Sunday, 28 March 2010

Patti Smith at The Sage - review by Terry Kelly


Patti Smith
The Sage Gateshead

26 March 2010
By Terry Kelly

PUNK poet Patti Smith played a blinder for her adoring Tyneside fans.

A packed crowd at the venue's more intimate Hall Two rose to its feet as Smith screamed out a full-throated version of Gloria at the close of an often moving two-hour gig.

Combining songs and readings from her new autobiography, Just Kids, about her life with famed photographer, Robert Mapplethorpe, Smith proved a memorable performer, decades since punk's heyday.

And despite being often crudely dubbed 'the Godmother of Punk,' 63-year-old Smith is in fact a much more various artist than that.

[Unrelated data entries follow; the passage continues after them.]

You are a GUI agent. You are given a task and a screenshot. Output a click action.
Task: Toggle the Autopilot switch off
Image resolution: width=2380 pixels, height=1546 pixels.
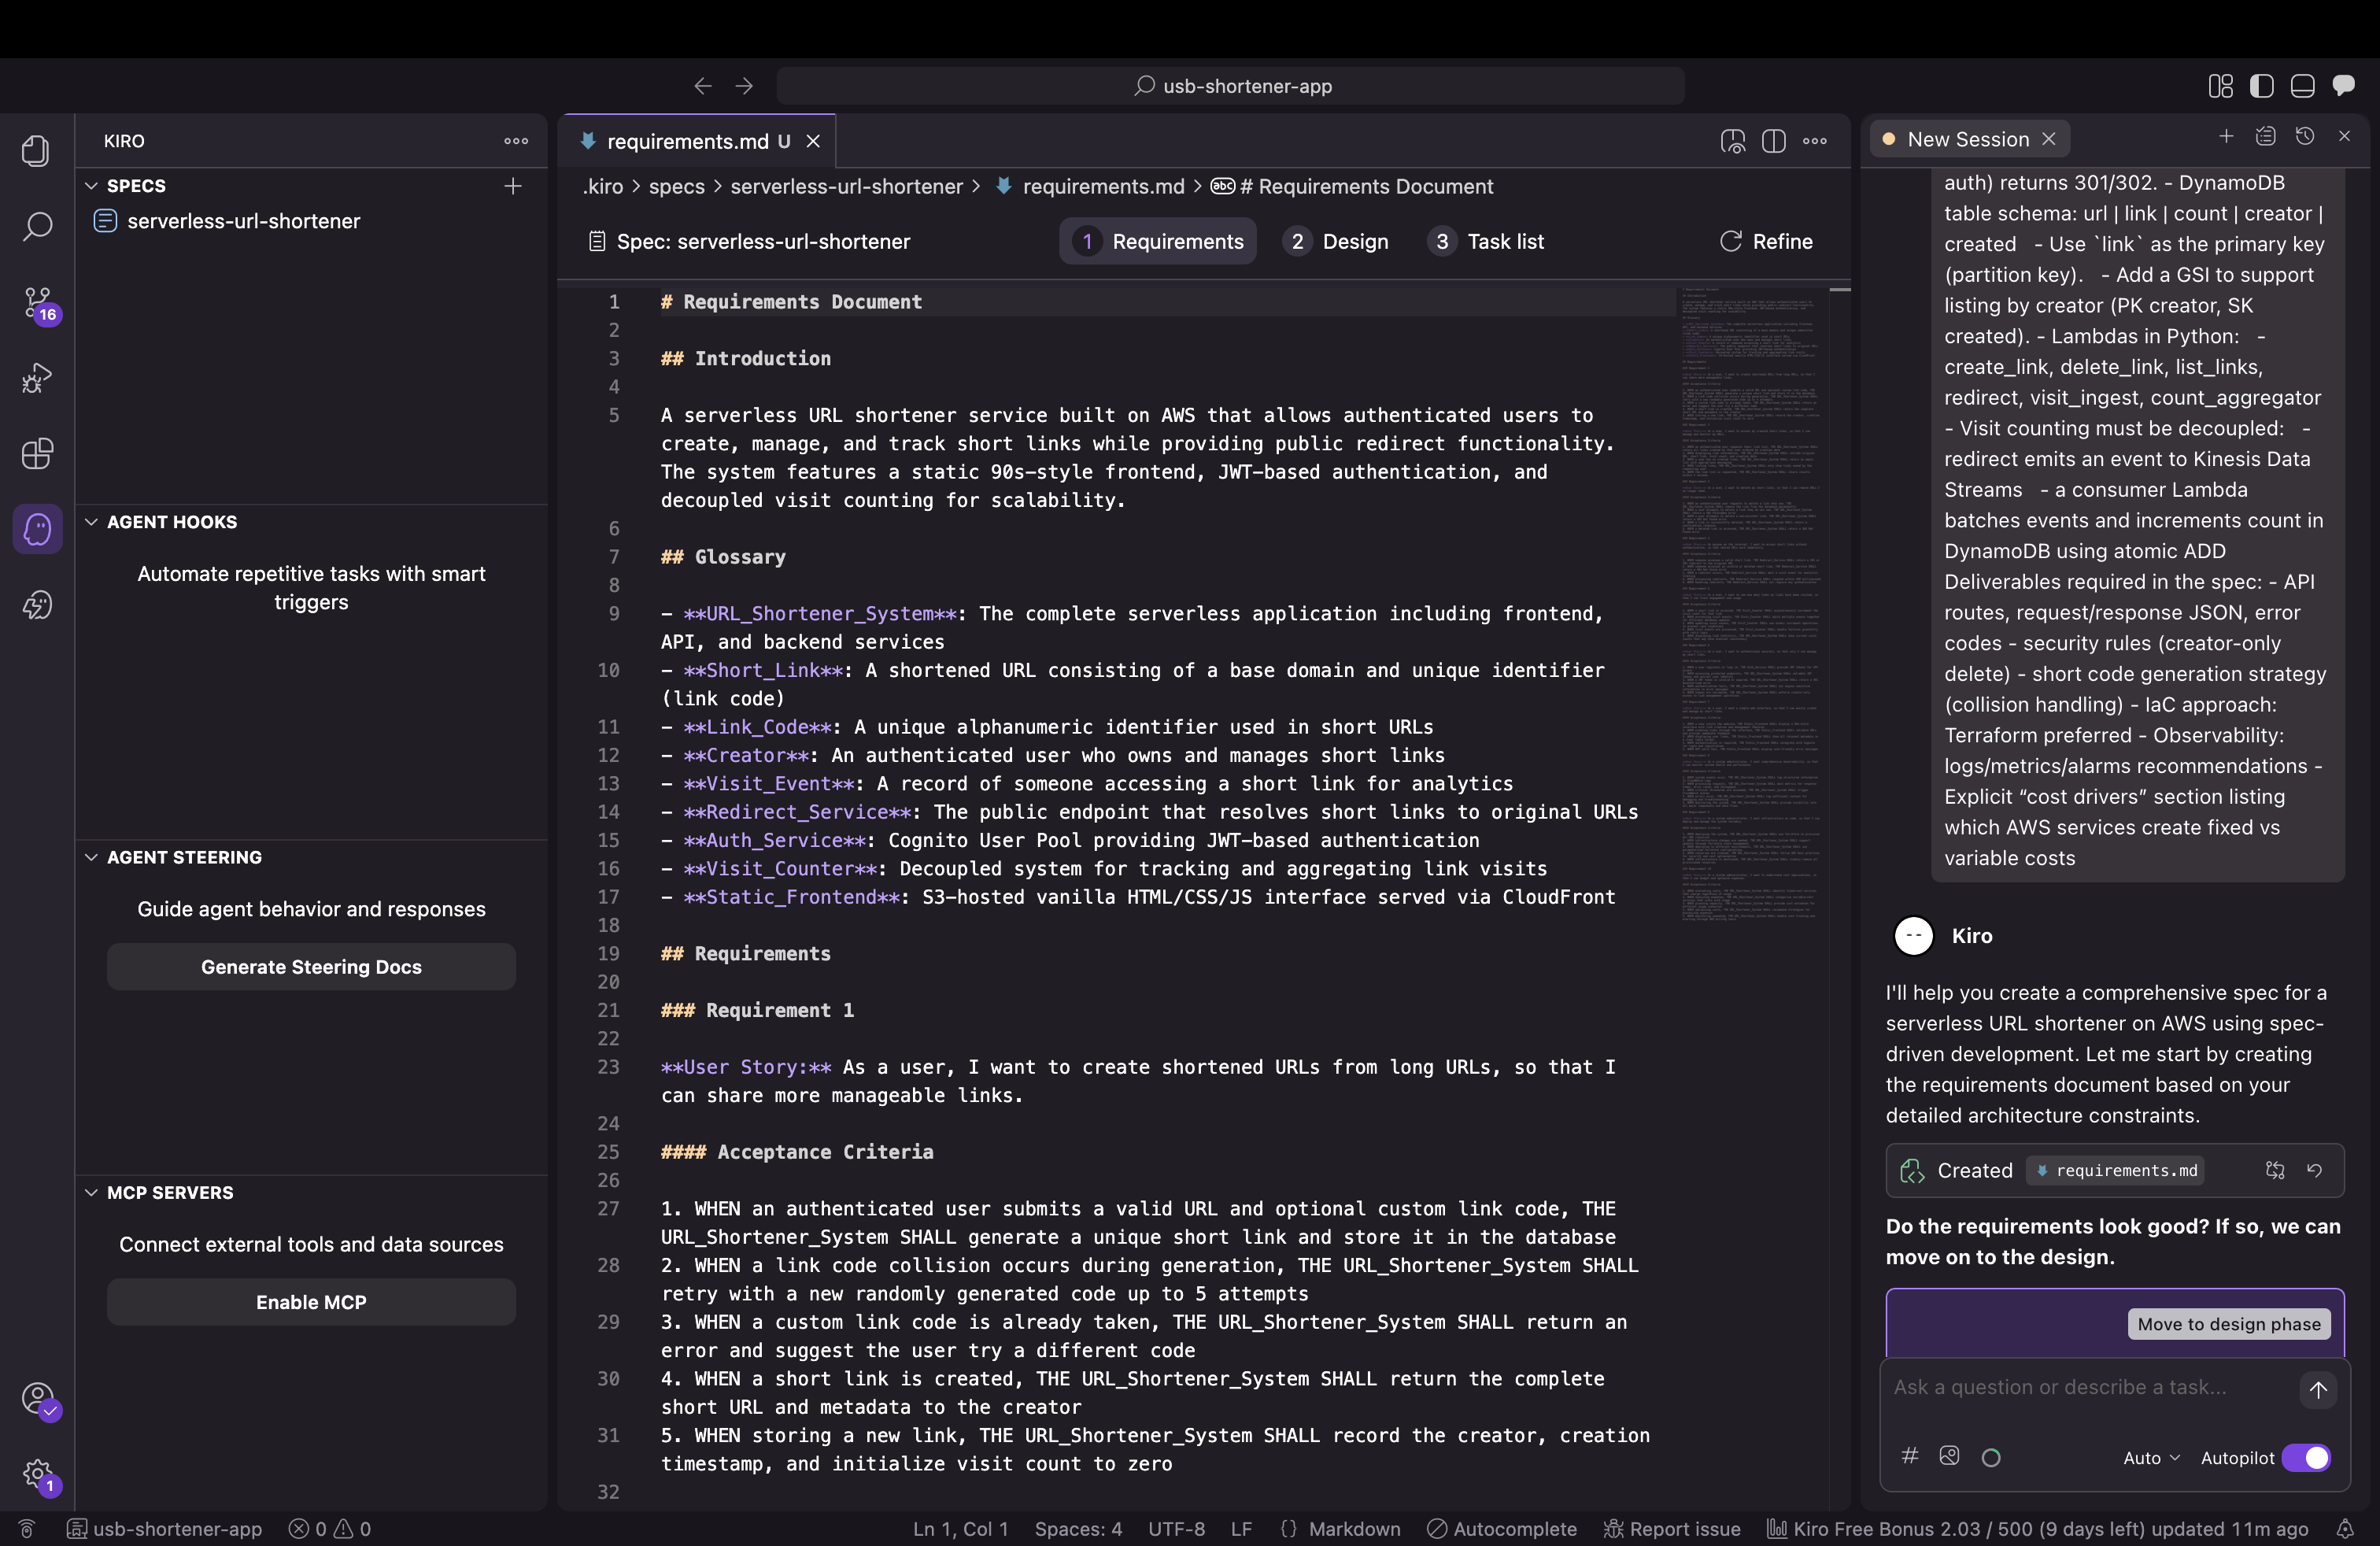coord(2307,1458)
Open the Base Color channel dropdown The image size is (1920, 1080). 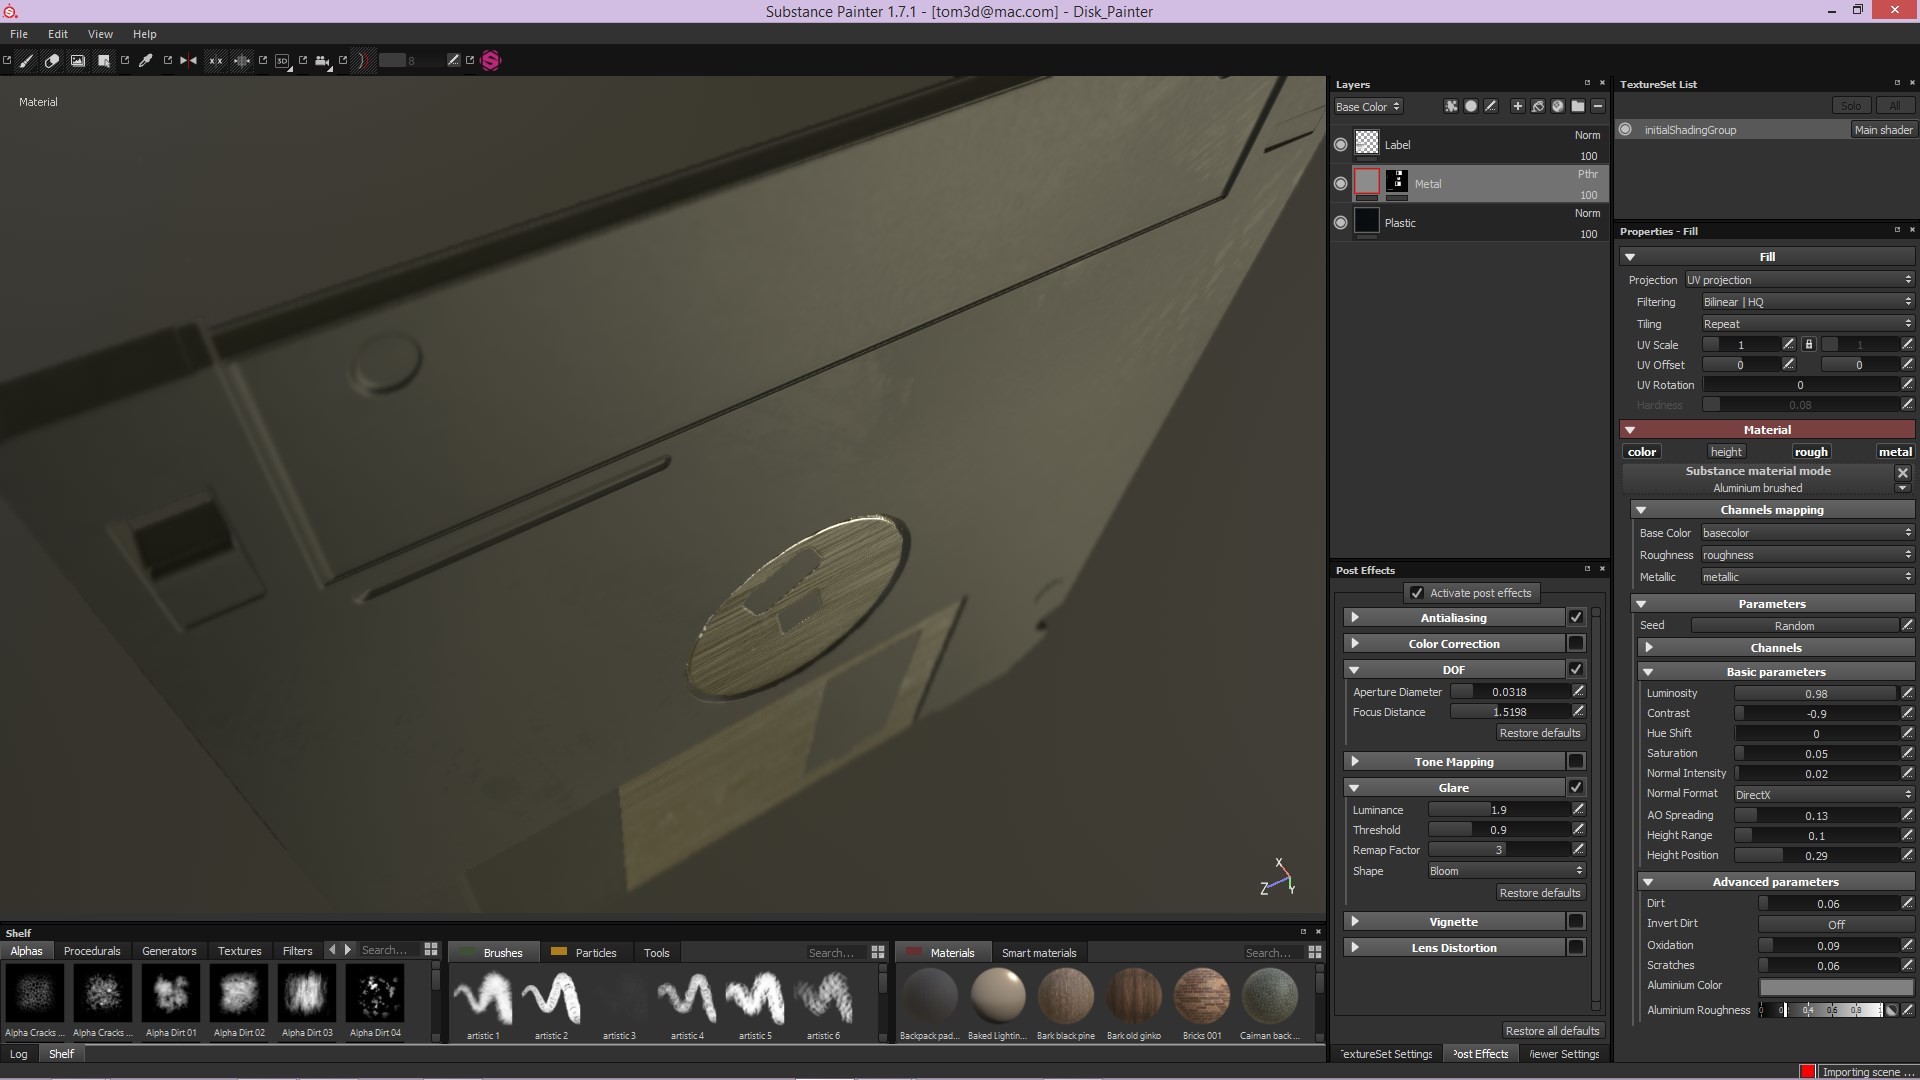tap(1804, 533)
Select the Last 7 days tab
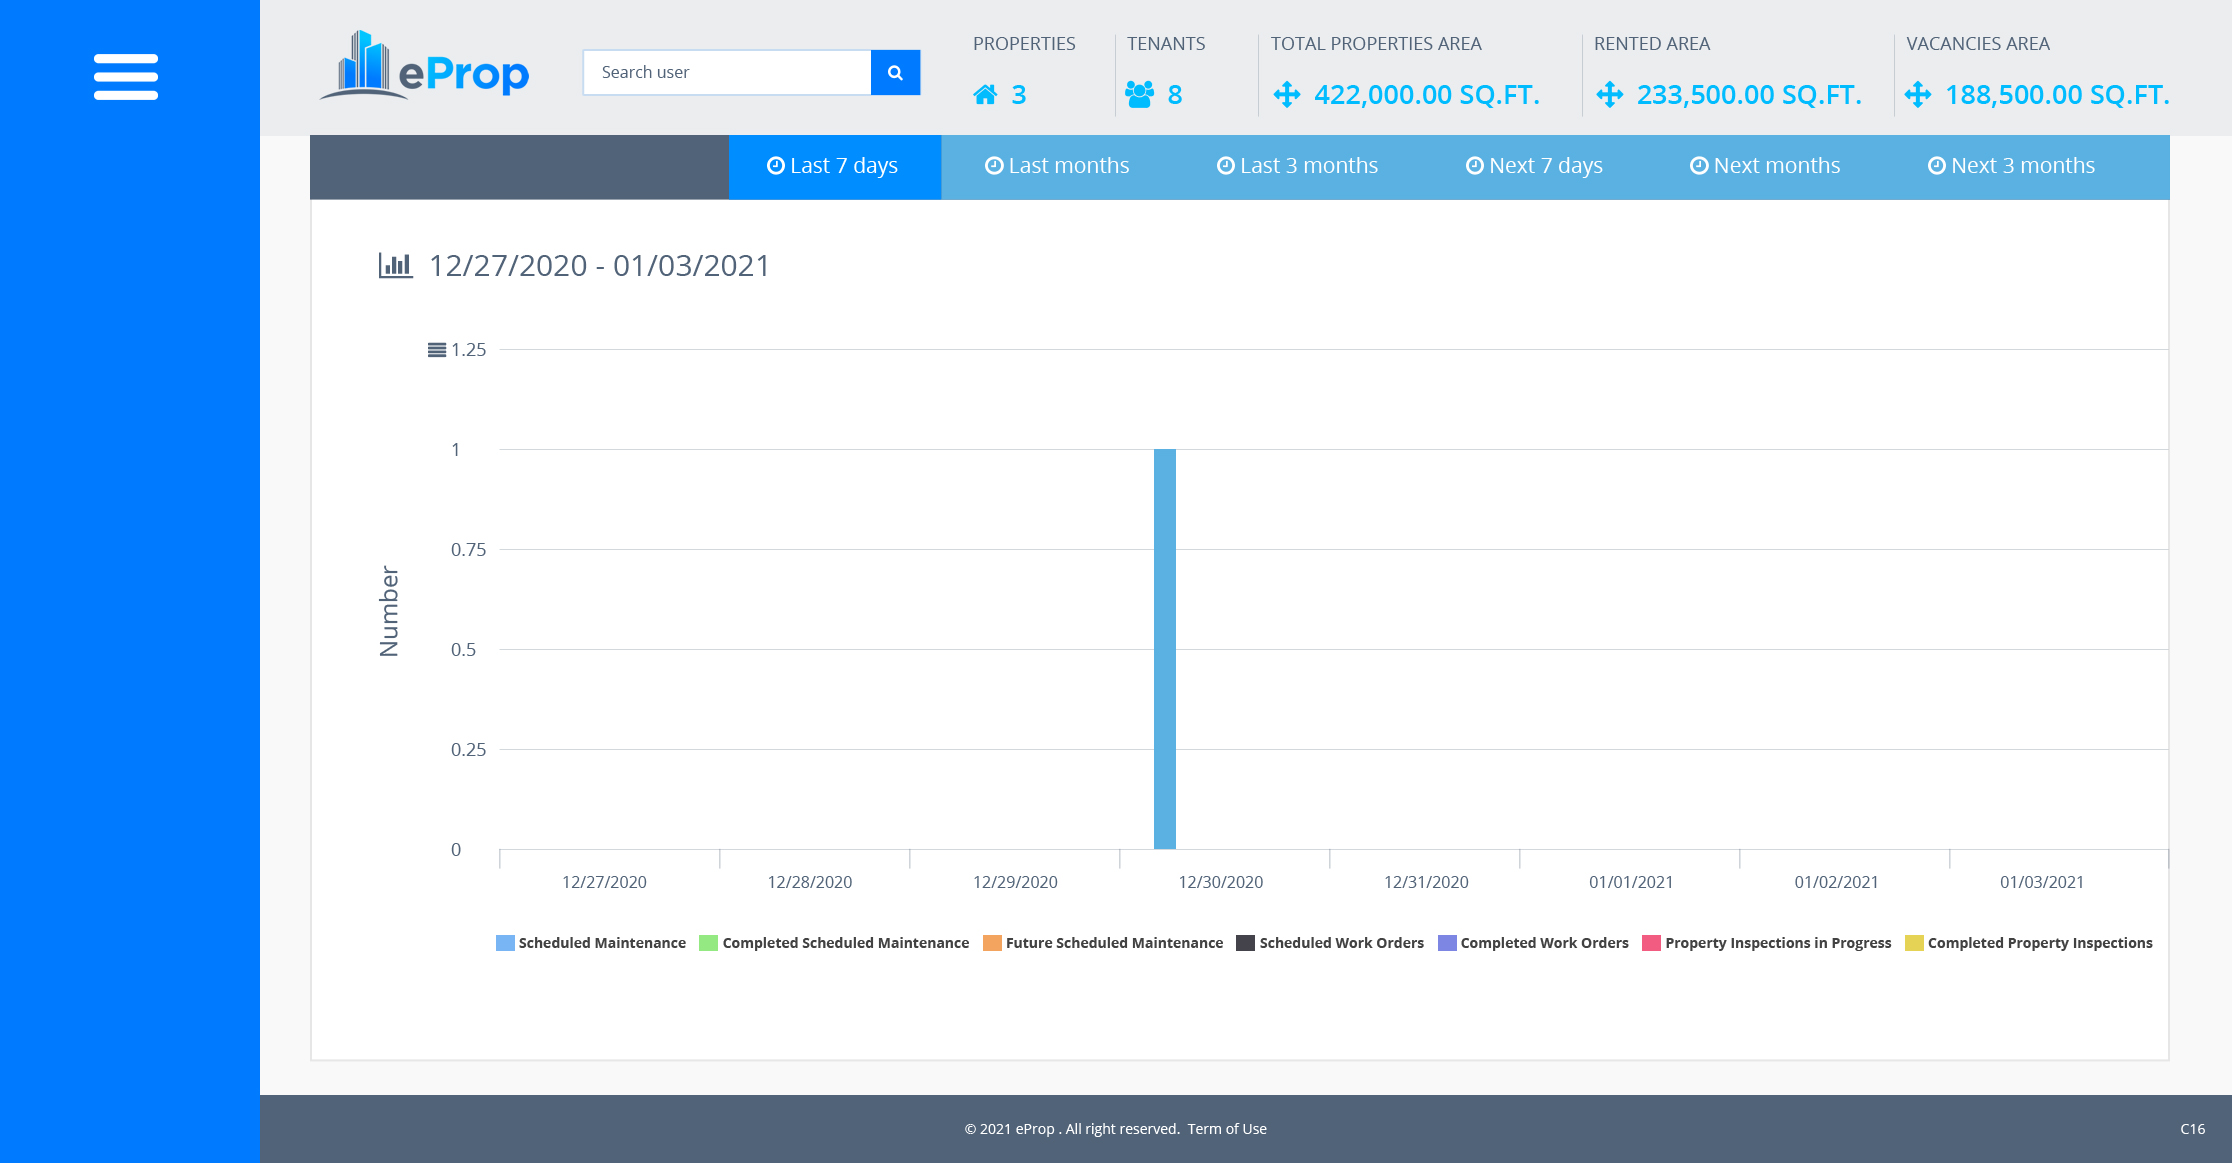Image resolution: width=2232 pixels, height=1163 pixels. pos(834,166)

Close your eyes and she can sound like a very fine folk or ballad singer, whose voice is as good as when she released iconic albums like Horses, Radio Ethiopia and Easter in the 1970s.

Backed by talented guitarist and pianist Tony Shanahan, Smith moved easily between affectionate anecdotes about Mapplethorpe, her mother, early days starving and scuffling for a living in New York and Beat poet Allen Ginsberg, to bring-the-house-down versions of Dancing Barefoot and Because the Night.

All in all, a memorable night from a stunning performer.